Model selection for support vector machine (SVM) involving kernel and the margin parameter values selection is usually time-consuming, impacts training efficiency of SVM model and final classification accuracies of SVM hyperspectral remote sensing image classifier greatly. Firstly, based on combinatorial optimization theory and cross-validation method, artificial immune clonal selection algorithm is introduced to the optimal selection of SVM (CSSVM) kernel parameter σ and margin parameter C to improve the training efficiency of SVM model.
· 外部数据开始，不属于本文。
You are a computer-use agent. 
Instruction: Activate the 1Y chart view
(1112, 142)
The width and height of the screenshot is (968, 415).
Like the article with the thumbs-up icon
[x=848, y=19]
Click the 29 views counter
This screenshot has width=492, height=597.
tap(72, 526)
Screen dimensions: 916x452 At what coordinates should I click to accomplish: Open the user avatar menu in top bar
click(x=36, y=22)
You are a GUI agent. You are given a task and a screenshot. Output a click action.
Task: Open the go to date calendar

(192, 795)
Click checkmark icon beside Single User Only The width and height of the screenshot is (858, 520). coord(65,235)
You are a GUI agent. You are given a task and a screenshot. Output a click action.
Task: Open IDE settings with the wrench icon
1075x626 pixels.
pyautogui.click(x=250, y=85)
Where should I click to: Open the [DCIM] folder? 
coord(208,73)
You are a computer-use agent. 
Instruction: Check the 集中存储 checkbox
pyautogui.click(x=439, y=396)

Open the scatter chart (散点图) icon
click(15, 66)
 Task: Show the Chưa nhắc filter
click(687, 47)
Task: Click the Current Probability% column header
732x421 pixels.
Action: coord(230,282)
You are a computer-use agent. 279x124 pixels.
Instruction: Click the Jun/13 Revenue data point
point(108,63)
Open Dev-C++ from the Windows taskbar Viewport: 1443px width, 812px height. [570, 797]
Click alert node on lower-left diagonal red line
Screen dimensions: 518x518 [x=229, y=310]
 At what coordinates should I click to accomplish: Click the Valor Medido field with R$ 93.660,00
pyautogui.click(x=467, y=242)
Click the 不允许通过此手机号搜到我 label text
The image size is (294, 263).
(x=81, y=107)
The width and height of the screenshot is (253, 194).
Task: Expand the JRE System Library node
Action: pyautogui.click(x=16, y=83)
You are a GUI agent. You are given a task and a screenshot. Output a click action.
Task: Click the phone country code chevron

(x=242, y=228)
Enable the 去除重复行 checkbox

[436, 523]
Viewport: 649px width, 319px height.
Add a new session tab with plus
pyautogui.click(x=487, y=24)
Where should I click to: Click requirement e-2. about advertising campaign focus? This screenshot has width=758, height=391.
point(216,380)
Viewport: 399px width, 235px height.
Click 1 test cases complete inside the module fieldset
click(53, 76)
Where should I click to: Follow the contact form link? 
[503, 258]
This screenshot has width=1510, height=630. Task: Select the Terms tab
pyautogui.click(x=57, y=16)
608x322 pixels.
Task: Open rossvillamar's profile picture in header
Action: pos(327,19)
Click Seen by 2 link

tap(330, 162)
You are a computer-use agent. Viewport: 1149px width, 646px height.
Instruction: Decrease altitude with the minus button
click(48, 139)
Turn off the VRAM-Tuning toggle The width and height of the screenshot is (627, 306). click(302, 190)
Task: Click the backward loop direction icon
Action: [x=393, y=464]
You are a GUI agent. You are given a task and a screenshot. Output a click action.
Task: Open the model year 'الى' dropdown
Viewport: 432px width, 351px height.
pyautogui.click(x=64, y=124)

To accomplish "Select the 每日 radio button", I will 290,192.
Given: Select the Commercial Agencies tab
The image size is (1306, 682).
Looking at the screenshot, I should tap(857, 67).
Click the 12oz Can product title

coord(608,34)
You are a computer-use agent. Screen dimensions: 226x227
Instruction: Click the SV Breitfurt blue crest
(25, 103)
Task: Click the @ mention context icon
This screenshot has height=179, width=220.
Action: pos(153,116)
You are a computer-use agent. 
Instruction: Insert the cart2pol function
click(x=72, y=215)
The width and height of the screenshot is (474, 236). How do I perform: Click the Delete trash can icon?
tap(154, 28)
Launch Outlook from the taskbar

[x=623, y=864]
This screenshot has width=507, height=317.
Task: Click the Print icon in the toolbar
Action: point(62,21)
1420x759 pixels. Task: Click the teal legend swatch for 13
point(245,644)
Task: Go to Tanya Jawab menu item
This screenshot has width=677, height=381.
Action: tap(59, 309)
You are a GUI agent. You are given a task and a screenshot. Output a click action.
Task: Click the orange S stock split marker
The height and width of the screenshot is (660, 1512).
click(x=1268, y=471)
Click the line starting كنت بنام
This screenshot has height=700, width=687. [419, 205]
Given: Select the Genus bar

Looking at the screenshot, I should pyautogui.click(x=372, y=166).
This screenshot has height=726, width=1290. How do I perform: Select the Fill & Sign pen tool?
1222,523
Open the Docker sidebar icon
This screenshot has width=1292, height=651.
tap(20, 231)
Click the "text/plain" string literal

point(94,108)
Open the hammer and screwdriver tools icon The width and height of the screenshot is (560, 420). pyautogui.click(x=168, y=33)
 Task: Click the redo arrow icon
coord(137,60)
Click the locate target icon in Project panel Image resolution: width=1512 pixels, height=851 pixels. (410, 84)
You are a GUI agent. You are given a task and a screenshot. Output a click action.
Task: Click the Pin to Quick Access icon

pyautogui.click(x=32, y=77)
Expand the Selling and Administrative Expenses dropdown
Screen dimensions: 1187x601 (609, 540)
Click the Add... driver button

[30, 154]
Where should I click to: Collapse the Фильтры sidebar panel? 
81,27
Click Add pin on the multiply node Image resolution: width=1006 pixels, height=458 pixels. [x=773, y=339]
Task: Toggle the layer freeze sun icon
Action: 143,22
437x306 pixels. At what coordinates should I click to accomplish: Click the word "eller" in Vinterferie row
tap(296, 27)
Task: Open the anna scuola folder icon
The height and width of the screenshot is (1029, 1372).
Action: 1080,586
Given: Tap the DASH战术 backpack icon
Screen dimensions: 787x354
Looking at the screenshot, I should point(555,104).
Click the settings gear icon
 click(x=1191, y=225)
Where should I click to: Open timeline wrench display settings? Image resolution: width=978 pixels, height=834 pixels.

Then an experiment of classifying AVIRIS in India Pine site of USA was performed for testing the novel CSSVM, as well as a traditional SVM classifier with general Grid Searching cross-validation method (GSSVM) for comparison. And then, evaluation indexes including SVM model training time, classification overall accuracy (OA) and Kappa index of both CSSVM and GSSVM were all analyzed quantitatively. It is demonstrated that OA of CSSVM on test samples and whole image are 85.1% and 81.58, the differences from that of GSSVM are both within 0.08% respectively; And Kappa indexes reach 0.821 3 and 0.772 8, the differences from that of GSSVM are both within 0.001; While the ratio of model training time of CSSVM and GSSVM is between 1/6 and 1/10. Therefore, CSSVM is fast and accurate algorithm for hyperspectral image classification and is superior to GSSVM.